Kathryn M. Yount, PhD, is Asa Griggs Candler Chair of Global Health (2012) and Professor of Global Health and Sociology (2015) at Emory University. Her research centers on the social determinants of women’s health, including mixed-methods evaluations of social-norms and empowerment-based programs to reduce gender-based violence (GBV) and health disparities in underserved populations. She has been funded since 2002 from U.S. federal agencies, foundations, and foreign agencies to work in Asia, Latin America, the Middle East, Sub-Saharan Africa, and Atlanta, contributing more than 180 publications. She is founding director of GROW, which advances scholarship, leadership, and global change in women’s and girls’ empowerment, GBV prevention, and women’s health. In 2016, Dr. Yount received the university-wide Women of Excellence award for mentoring. She is member of the Population Association of America’s Board of Directors (2018-2020), advisor on DfID- and Gates-funded consortia, and member of the DfID-funded Gender and Adolescence: Global Evidence (GAGE) consortium, in which she leads the Room-to-Read Girls’ Education Program evaluation in Nepal. Dr.
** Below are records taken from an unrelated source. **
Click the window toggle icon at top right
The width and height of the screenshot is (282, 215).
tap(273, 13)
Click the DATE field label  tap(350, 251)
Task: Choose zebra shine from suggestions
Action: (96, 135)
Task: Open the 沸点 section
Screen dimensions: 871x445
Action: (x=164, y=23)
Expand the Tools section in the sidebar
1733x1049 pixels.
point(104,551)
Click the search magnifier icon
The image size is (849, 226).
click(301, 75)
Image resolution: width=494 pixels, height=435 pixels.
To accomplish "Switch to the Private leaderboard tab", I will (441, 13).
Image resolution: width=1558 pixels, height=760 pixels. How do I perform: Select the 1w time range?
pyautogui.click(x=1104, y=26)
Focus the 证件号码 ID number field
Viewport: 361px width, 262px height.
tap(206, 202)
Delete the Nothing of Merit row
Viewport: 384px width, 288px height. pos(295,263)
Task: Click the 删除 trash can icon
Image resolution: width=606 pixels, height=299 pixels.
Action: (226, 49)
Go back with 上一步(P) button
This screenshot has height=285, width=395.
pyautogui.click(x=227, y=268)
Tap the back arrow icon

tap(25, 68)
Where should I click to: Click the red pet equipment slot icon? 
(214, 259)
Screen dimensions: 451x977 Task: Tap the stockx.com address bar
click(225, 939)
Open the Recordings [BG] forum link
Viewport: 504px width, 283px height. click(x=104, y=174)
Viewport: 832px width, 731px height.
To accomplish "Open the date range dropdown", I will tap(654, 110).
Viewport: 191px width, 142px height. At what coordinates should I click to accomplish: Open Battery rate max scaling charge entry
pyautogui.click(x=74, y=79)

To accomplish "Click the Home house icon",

Yount has served as President/Chair of the Emory University Senate and Faculty Council (2015), member of Provost committees to revise university policies on authorship, scholarship, mentorship, research ethics, and data sharing; member of all scholarship committees for the Laney Graduate School (LGS), and Social Sciences Chair of the University Research Committee, which awards seed grants to faculty. In 2019, the graduate faculty elected Dr. Yount to the LGS Executive Council, which advises the Dean on policy, curricular revisions, and new programs (2019-2022). Dr. Yount lives in Atlanta with her daughters and husband. Connect with her and her team on LinkedIn, Twitter, and Facebook.

Sudhindra Sharma, PhD, is the Executive Director at Inter Disciplinary Analysts (IDA), a research and consulting firm based in Kathmandu, Nepal. A Sociologist by training he completed his PhD from the University of Tampere, Finland in 2001 and Masters from Ateneo de Manila University, Philippines in 1992. He was involved as international consultant with The Asia Foundation in Afghanistan where he provided technical inputs in Survey of the Afghan People from 2007 to 2011. He has led over 30 nationwide surveys in Nepal, including Nepal Contemporary Political Situation (2004-2015), Public Safety and Security (2007–2011), Business Climate Survey (2010-11) and baseline, four perception survey and end-line survey based on quasi-experimental research design for USAID-funded local governance and community development program, Sajhedari Bikaas (2013–2017), and many other surveys for various bilateral donors, Government of Nepal and International NGOs. With the commencement of Survey of Nepali People in 2017, supported by DFAT, Australia, and in concert with The Asia Foundation and Kathmandu University, Dr. Sharma has led the team on behalf of IDA. Dr. Sharma has led the field implementation of research projects that have RCT designs – namely (1) Evaluation of the Welfare Impacts of Livestock Transfer Program in Nepal supported by USAID and implemented by Heifer International and in partnership with Georgia University, State University of Montana and IFPRI (2) Designing and Evaluating Innovations for Development of Small Holder Female Livestock Cooperatives in Nepal supported by USAID and implemented by Heifer International and in collaboration with University of Florida, University of Georgia and Kansas State University. He has published books in Nepal and has contributed to and co-authored several policy papers brought out by the Institute of Development Studies, University of Helsinki. He has international experience as a visiting scholar at the German Development Institute, Bonn; Institute of Development Studies, Helsinki; Center for the Study of Developing Societies, Delhi; and the Institute of Asian Studies at Chulalongkorn University, Bangkok. He was awarded Docent in Development Studies at the University of Helsinki in February 2009 and has since also begun supervising PhD candidates enrolled in Development Studies at University of Helsinki.

Cari Jo Clark

Cari Jo Clark is Associate Professor in the Hubert Department of Global Health at Rollins School of Public Health.